Blog d'étude critique et académique du fait maçonnique, complémentaire de la revue du même nom. Envisage la Franc-Maçonnerie comme un univers culturel dont l’étude nécessite d’employer les outils des sciences humaines, de procéder à une nette séparation du réel et du légendaire et de procéder à la prise en compte de ce légendaire comme un fait social et historique.
Julien Vercel
Dans Le Bouc émissaire (Grasset, 1982), René Girard propose une analyse de ce mécanisme de violence collective où« les persécuteurs finissent toujours par se convaincre qu’un petit nombre d’individus, ou même un seul peut se rendre extrêmement nuisible à la société toute entière, en dépit de sa faiblesse relative ». Mais la répétition de ce mécanisme de « bouc émissaire » est toujours entravée par sa révélation. Plus les êtres humains ont conscience de leur violence collective, moins ils seraient enclins à y céder. René Girard en tire d’ailleurs la principale leçon à retenir des Évangiles : Jésus révèle que la victime -lui en l’occurrence- est innocente et que c’est même pour cela qu’elle est sacrifiée par la foule inconsciente : « Père, pardonne-leur, car ils ne savent ce qu'ils font » (Luc, 23 ; 34).
Un responsable politique qui veut aller sur ce registre de violence collective, s’il veut désigner des « boucs émissaires », devra donc ruser pour rallier une foule d’électeurs. Marine Le Pen et Nicolas Sarkozy s’y sont récemment essayé pour désigner l’« ennemi », l’une en passant par la laïcité, l’autre en passant par la démographie.
Marine Le Pen instrumentalise la laïcité contre les musulmans
Mettant une sourdine au traditionnel antisémitisme de Jean-Marie Le Pen, le Front national (FN) de sa fille Marine, se pose en défenseur de la laïcité. Son projet de 2012 commence par rappeler la loi de 1905, mais dans un sens très particulier. Le mouvement d’entonnoir se fait en deux ou trois phrases pour utiliser la laïcité dans une croisade identitaire : le FN part de la laïcité, bien commun partagé par tous les Français, puis désigne la menace « communautariste » dans un premier « écran de fumée idéologique » (Laurent Lévy, Le Spectre du communautarisme, éditions Amsterdam, 2016) et finit par pointer l’ennemi musulman !

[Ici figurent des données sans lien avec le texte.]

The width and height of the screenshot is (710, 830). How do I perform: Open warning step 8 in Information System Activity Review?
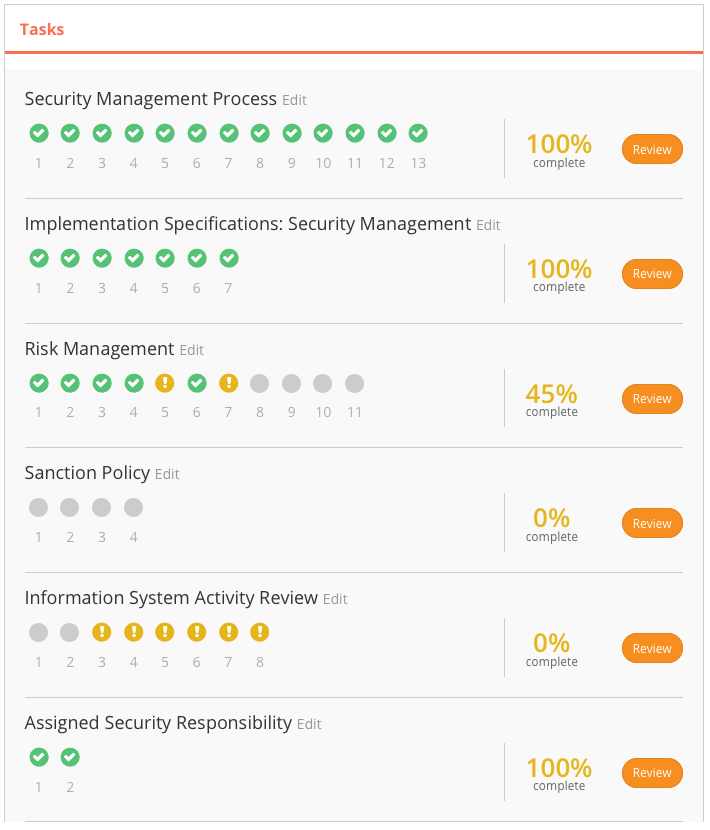pos(259,632)
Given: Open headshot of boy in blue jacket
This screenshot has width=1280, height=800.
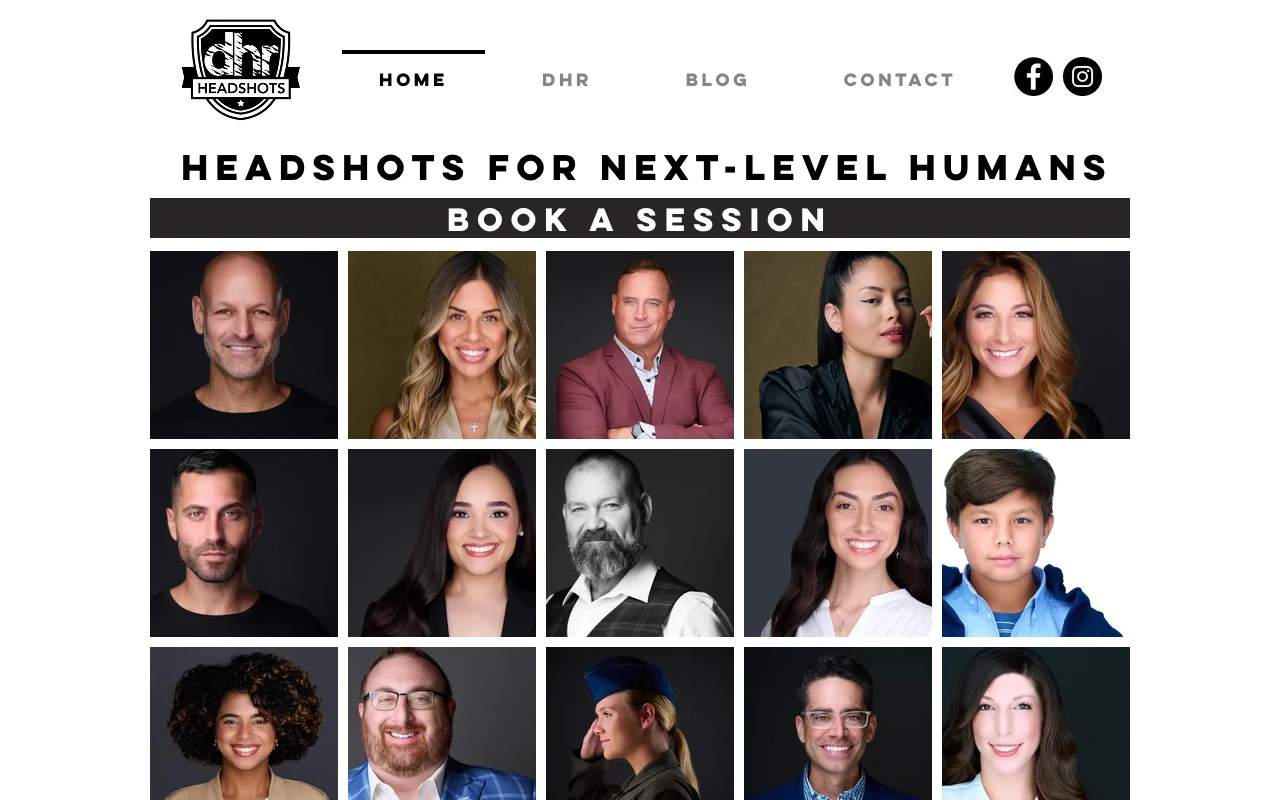Looking at the screenshot, I should (x=1036, y=543).
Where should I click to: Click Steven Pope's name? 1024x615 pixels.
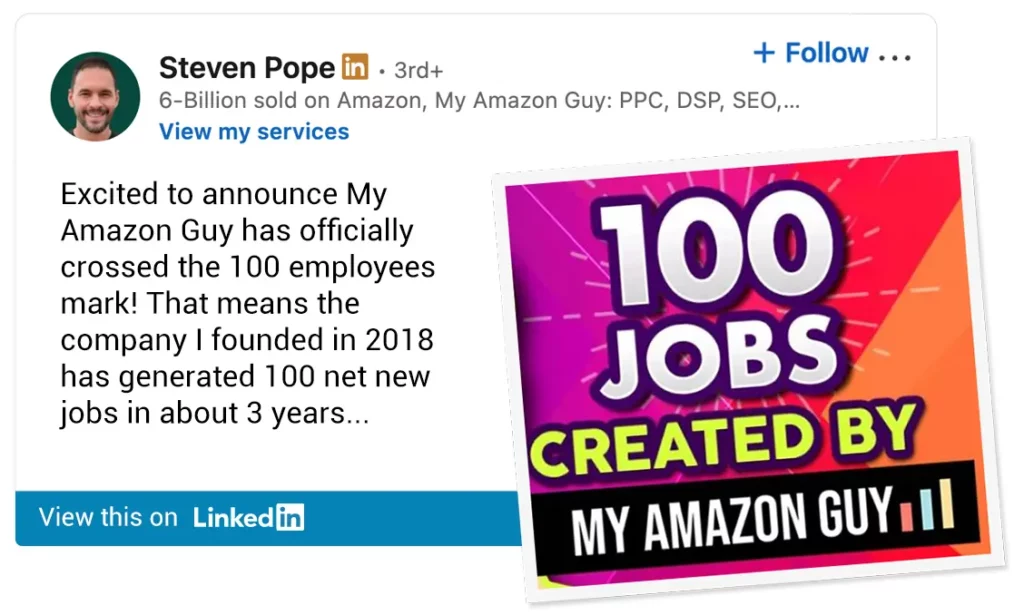[246, 67]
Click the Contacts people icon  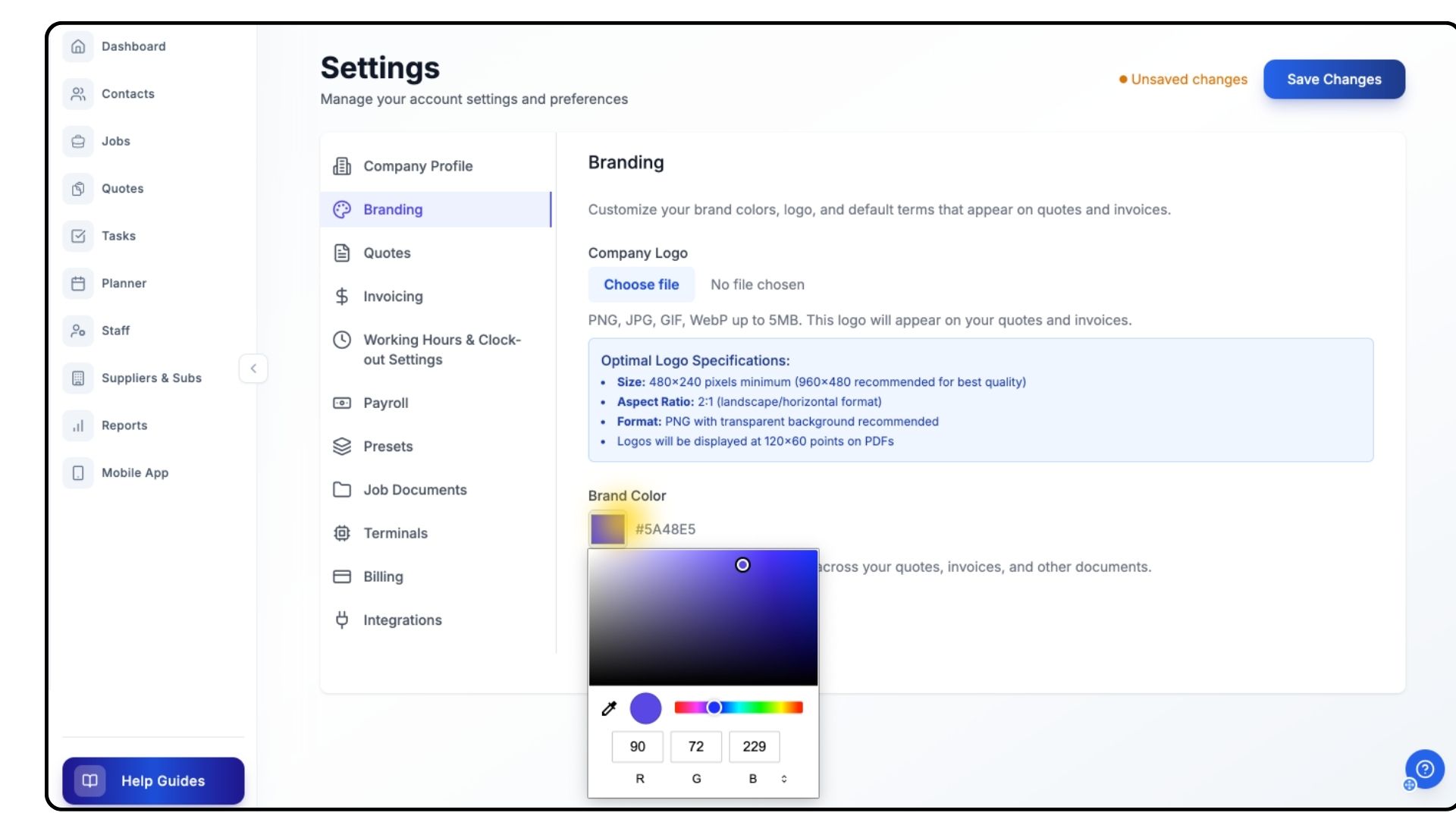click(x=78, y=94)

Les paragraphes du projet sont très explicites : « le communautarisme favorise l’extension de modes de vie étrangers à la civilisation française et la vigueur de mouvements politiques visant à instaurer la suprématie d’une religion ou d’une loi religieuse. Parmi les communautarismes aujourd’hui les plus puissants, encouragés par les élites, le fondamentalisme islamique impose sa loi, avec comme objectif d’appliquer la charia en France ».
Tout obsédé qu'il est par l’islam, le FN n’a pas de mots trop durs pour dénoncer les financements publics contrevenant à la loi de 1905 : « La politique communautariste en vient à nier les principes fondamentaux de la loi française sur la laïcité puisque des lieux de culte sont souvent subventionnés avec de l’argent public, grâce à des montages juridiques scabreux ». Mais le FN ne dit rien des financements publics, pourtant tout aussi contrevenants à la loi de 1905, en faveur des écoles catholiques, depuis la loi Debré de 1959.
Jean Glavany, député socialiste des Hautes-Pyrénées, s’efforce depuis longtemps de décrypter cette instrumentalisation de la laïcité : « Ce n’est pas l’objet de la République de combattre les religions. Si j’osais dire, elles se combattent très bien toutes seules (…). La laïcité n’a pas été conçue pour s’affronter avec les religions mais contre la domination d'une religion dans l’espace public, d'une religion contre l'intérêt général ». Et, pour lui, c’est clair : « Madame Le Pen n’est pas du tout laïque. Elle n’attaque qu’une religion et une seule, la religion musulmane et elle en défend qu’une et une seule, la religion catholique. Elle souhaite une revanche de la religion catholique sur la société française. Il suffit de l’écouter ou de voir sa nièce, Marion Maréchal-Le Pen, entretenir des affinités très grandes avec les milieux catholiques intégristes. Ce n’est pas du tout la laïcité qu’elle défend mais la guerre contre l’islam. C’est tout sauf la laïcité » (entretien, Marianne, 9 décembre 2015). Ce que résume Caroline Fourest : « La laïcité n’est pas un glaive, c’est un bouclier qui nous protège tous. Et, dans cette période traversée par la peur, elle est notre meilleure chance d’éviter ces deux gouffres que sont l’intégrisme et le racisme » (entretien, L’Obs, 13 octobre 2016).